Although the Audit Committee shall have the authority and responsibilities set
forth in this Charter, it is not the responsibility of the Audit Committee to
plan or conduct audits or to determine that the Funds' financial statements are
complete and accurate and are in accordance with generally accepted accounting
principles. That is the responsibility of management and the independent
auditors. Nor is it the duty of the Audit Committee to conduct investigations,
to resolve disagreements, if any, between management and the independent
auditors or to ensure compliance with laws and regulations.
K-7
APPENDIX L
AMENDED AND RESTATED
NOMINATING AND GOVERNANCE COMMITTEE CHARTER
I. NOMINATING AND GOVERNANCE COMMITTEE: MEMBERSHIP AND PURPOSE
The Nominating and Governance Committee shall be composed entirely of
independent directors of the Board with one independent director elected as
chair of the committee.

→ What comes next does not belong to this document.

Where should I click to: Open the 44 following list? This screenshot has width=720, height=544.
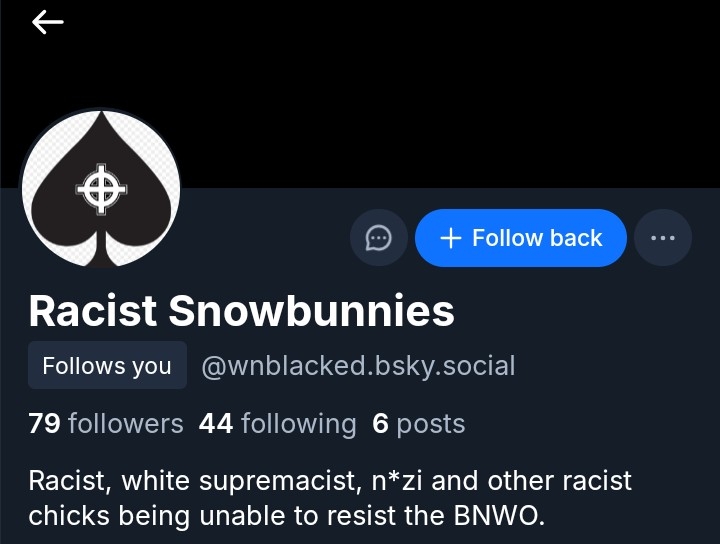point(277,424)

The term "independent director" as used in this Charter
means any director or trustee who is not an "interested person" of the Funds as
such term is defined in the Investment Company Act of 1940, as amended, and any
rules or regulations adopted thereunder (the "1940 Act").

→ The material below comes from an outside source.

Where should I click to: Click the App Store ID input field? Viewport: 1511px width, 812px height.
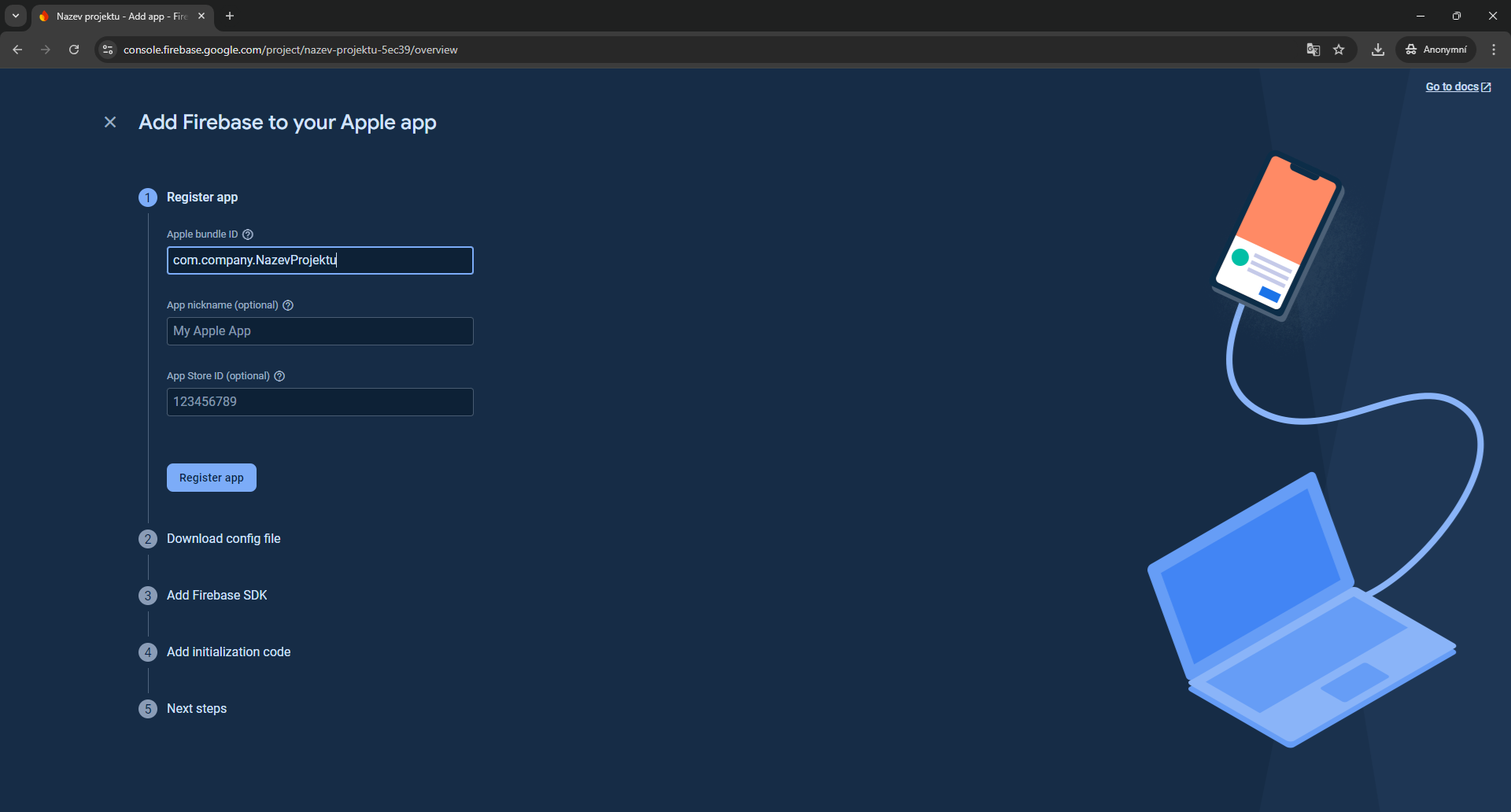(x=320, y=402)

The purpose of the Committee is to seek, identify and recommend to the Board
qualified candidates for election or appointment to the Funds' Board of
Directors, and matters related thereto. In addition, the Committee oversees
matters of corporate governance, including the evaluation of Board performance
and processes, and assignment and rotation of Committee members, the
establishment of corporate governance guidelines and procedures, to the extent
necessary or desirable, and matters related thereto.
II. BOARD: SELECTION AND TENURE
A. The Committee shall periodically review the composition of the
Board of Directors, including its size and mix of skills,
experience, and background.
B. The Committee shall, as part of the recruitment process, and with
the assistance of its counsel, define and clarify the duties and
responsibilities of Board members. In performing this function, the
Committee shall consider, among other things, legal and fiduciary
duties; expectations regarding preparation, attendance, and
participation at meetings; fund ownership; and limitations on
investments.
C. The Committee shall make nominations for director membership on the
Board of Directors, with input from various sources as the
committee deems necessary. The Committee shall evaluate the members
of the current Board of Directors and identify, recruit and
evaluate candidates for Board membership, including evaluation of
their independence from the Funds' investment adviser and other
principal service providers, including any affiliates of such
persons, if applicable. The Committee shall consider the effect of
any relationships beyond those delineated in the 1940 Act and any
other applicable federal securities laws and regulations and rules
and regulations of self-regulatory organizations that might impair
their independence, e.g., business, financial or family
relationships with the Funds' investment adviser and service
providers, including any affiliates of such persons.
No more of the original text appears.